begin

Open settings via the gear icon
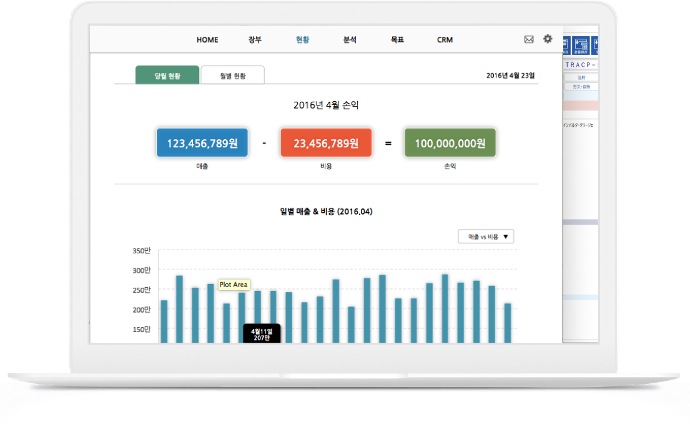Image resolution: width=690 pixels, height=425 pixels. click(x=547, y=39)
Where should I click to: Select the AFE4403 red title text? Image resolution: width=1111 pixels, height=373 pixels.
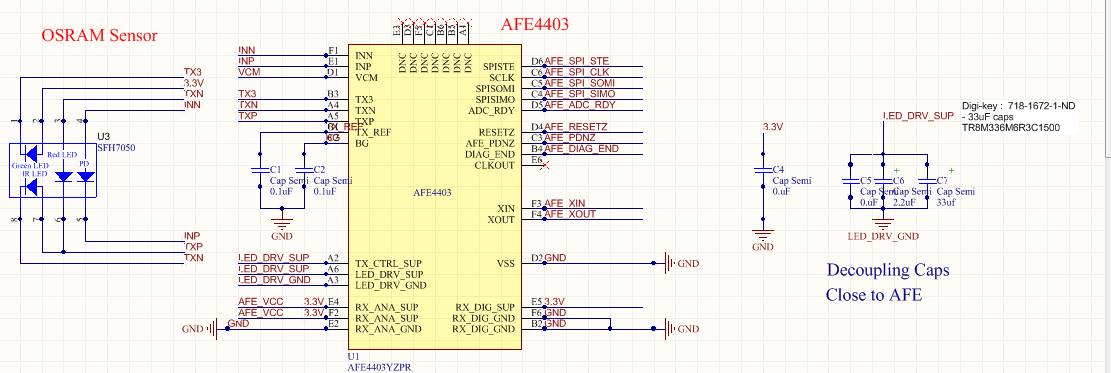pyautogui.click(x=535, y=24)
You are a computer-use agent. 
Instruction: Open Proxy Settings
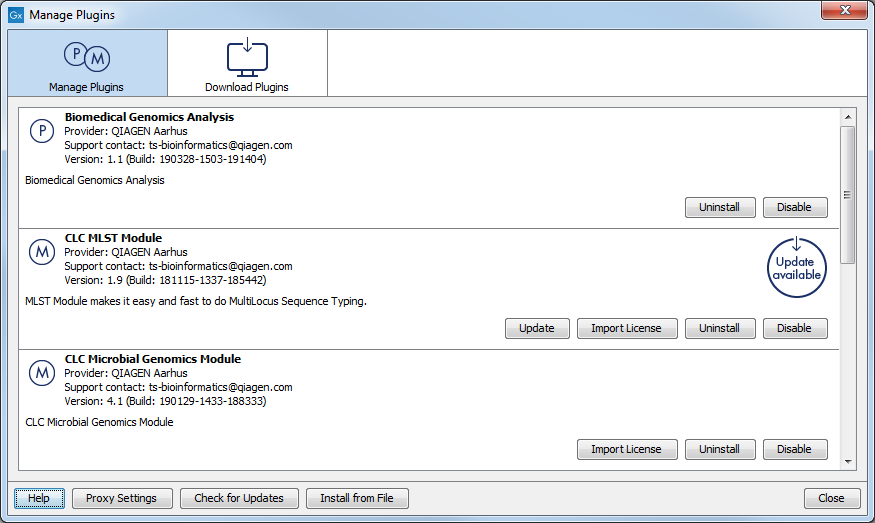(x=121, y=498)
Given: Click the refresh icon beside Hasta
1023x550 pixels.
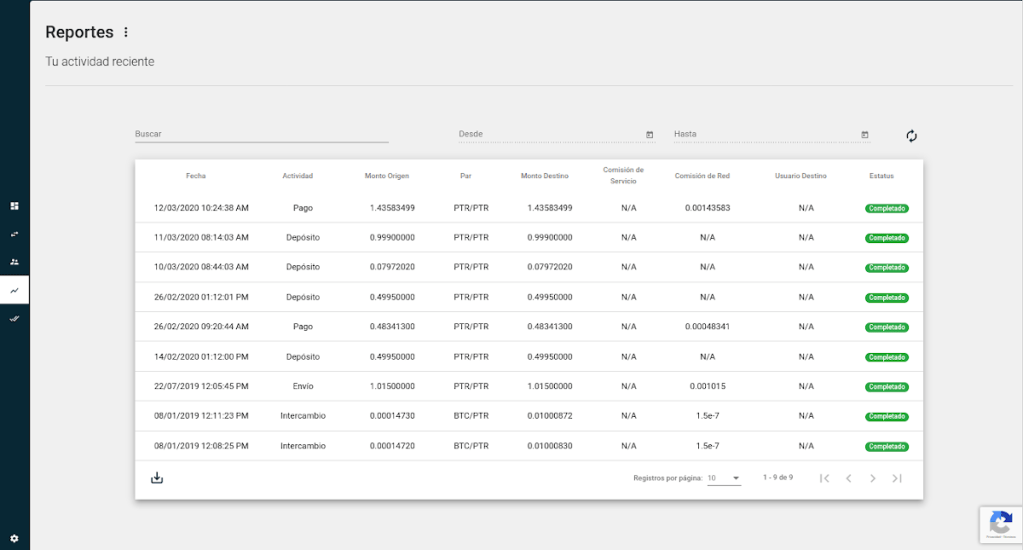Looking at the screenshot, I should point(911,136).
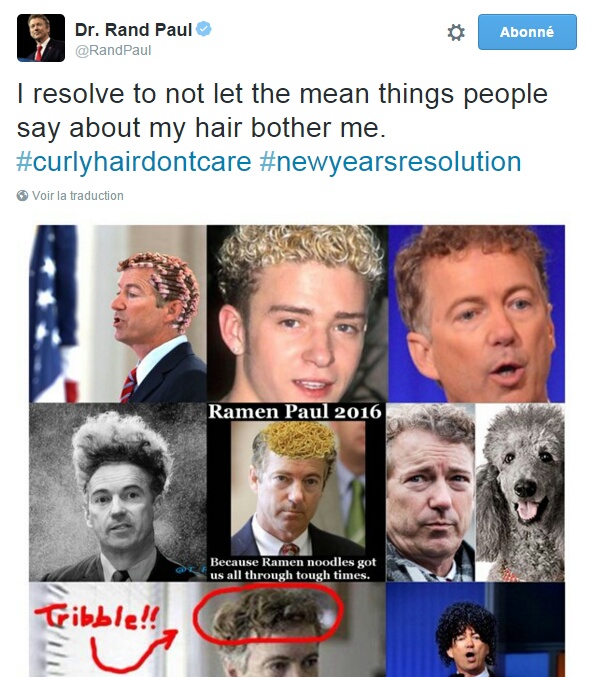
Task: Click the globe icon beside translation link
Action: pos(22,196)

end

Please copy out every line of the records above word for word, leaving out the pictures.

Solution:
Open settings via the gear icon
Image resolution: width=690 pixels, height=425 pixels. click(x=547, y=39)
Where should I click to: Select the AFE4403 red title text? Image resolution: width=1111 pixels, height=373 pixels.
pyautogui.click(x=535, y=24)
You are a computer-use agent. 
Instruction: Open Proxy Settings
(x=121, y=498)
Given: Click the refresh icon beside Hasta
1023x550 pixels.
Looking at the screenshot, I should point(911,136).
Task: Click the globe icon beside translation link
Action: pos(22,196)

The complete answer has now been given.